Dernier exemple en date : la start-up s’est associée à Aterian afin d’appliquer ses outils d’intelligence artificielle à plusieurs licences minières situées au Maroc et au Botswana.
Une Série A très attendue
Pour accélérer son développement, Lithosquare vient de concrétiser une Série A particulièrement suivie dans l’écosystème. Ce tour de table de 19 millions d’euros a été mené par World Fund et Kindred Capital. Les fonds Daphni, Omnes Capital et Ovni Capital ont également participé à l’opération. Ce financement intervient dix-huit mois après un premier tour de pré-amorçage de 3 millions d’euros.
Cette levée de fonds doit permettre à l’entreprise de renforcer ses équipes, d’accélérer son expansion internationale et de poursuivre le développement de sa plateforme de géologie assistée par intelligence artificielle.
« Lithosquare a déjà noué des partenariats avec des acteurs de l’exploration minière en Europe, aux États-Unis, en Amérique Latine et en Afrique. L’un des principaux objectifs de cette Série A est précisément de soutenir cette expansion à l’international », explique Marie Ferri.

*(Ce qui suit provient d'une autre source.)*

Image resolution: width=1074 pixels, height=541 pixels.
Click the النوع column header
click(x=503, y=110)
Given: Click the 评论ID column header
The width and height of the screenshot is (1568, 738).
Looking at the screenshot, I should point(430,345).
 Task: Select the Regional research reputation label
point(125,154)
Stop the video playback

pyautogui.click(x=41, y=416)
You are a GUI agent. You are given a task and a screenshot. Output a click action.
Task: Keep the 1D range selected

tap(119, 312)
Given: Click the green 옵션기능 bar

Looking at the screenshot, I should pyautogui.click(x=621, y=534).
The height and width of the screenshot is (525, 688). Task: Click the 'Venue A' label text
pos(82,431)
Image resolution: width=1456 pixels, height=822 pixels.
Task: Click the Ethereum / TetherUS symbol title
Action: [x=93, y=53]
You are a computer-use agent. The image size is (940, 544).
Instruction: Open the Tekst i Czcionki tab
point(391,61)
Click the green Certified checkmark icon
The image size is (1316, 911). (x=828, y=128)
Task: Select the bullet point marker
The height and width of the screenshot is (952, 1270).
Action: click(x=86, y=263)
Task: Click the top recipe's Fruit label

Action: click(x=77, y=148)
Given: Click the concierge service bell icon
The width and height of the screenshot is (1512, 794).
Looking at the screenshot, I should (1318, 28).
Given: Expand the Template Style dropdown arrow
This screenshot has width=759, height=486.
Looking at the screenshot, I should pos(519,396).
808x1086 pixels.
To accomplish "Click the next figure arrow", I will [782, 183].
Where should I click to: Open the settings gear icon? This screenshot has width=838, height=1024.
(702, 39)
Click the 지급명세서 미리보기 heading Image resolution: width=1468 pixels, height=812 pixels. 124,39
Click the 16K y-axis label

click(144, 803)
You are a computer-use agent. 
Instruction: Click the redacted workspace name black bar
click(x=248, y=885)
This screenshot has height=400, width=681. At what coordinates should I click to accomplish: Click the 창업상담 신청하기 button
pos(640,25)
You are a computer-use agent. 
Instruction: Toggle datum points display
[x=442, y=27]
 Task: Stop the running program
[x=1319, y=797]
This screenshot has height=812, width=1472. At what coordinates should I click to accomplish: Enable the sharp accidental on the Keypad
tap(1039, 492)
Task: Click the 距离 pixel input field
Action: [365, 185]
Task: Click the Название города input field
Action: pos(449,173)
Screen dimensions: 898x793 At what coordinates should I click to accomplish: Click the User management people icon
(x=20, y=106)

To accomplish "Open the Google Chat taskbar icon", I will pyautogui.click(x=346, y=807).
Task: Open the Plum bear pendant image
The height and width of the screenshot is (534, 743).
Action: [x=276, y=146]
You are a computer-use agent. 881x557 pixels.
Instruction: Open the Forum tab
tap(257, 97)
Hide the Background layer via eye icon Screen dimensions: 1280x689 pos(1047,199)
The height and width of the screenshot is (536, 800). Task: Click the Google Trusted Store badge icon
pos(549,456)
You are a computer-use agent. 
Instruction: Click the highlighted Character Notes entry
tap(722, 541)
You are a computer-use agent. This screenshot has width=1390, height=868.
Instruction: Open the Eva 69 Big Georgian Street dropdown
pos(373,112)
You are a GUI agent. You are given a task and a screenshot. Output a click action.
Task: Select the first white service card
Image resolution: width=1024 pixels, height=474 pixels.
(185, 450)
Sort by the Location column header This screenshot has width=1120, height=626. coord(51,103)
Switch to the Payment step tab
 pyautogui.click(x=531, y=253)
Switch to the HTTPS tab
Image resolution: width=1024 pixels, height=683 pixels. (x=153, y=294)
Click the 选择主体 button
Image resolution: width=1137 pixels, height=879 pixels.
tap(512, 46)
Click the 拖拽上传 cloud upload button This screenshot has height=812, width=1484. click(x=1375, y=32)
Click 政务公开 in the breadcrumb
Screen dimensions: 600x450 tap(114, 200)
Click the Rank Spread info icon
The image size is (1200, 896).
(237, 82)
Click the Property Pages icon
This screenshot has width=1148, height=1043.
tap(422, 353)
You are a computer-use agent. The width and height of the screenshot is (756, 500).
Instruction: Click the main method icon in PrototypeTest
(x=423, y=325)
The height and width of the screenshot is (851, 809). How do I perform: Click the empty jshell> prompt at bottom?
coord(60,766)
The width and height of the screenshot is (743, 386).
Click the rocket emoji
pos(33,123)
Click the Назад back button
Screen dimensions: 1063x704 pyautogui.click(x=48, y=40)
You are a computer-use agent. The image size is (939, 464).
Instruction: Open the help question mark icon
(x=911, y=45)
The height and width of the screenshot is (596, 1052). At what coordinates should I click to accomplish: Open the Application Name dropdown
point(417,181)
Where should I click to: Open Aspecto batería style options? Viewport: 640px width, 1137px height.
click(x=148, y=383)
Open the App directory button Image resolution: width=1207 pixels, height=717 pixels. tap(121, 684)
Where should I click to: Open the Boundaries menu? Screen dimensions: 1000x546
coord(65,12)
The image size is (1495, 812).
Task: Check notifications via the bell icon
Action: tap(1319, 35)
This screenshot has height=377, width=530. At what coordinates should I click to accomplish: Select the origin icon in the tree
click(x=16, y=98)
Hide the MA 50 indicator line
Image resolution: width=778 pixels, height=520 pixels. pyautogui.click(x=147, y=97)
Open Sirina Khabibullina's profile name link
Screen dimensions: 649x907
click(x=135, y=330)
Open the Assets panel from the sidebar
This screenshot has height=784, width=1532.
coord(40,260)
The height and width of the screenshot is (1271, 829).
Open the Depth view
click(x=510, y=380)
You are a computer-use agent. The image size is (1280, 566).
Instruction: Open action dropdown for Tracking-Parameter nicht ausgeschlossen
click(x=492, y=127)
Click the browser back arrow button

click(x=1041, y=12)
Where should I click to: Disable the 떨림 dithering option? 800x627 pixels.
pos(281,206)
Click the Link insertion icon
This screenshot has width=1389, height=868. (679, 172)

La route n’est pas libre pour autant. Lithosquare devra composer avec une concurrence déjà bien installée, à l’image de Planetary AI ou de KoBold Metals, soutenue notamment par Jeff Bezos et Bill Gates.
Mais la jeune pousse française peut compter sur un atout majeur : une expertise géologique de terrain, alliée à une maîtrise avancée des technologies d’intelligence artificielle. Dans un secteur qui manque cruellement des deux, c’est peut-être là que tout se joue.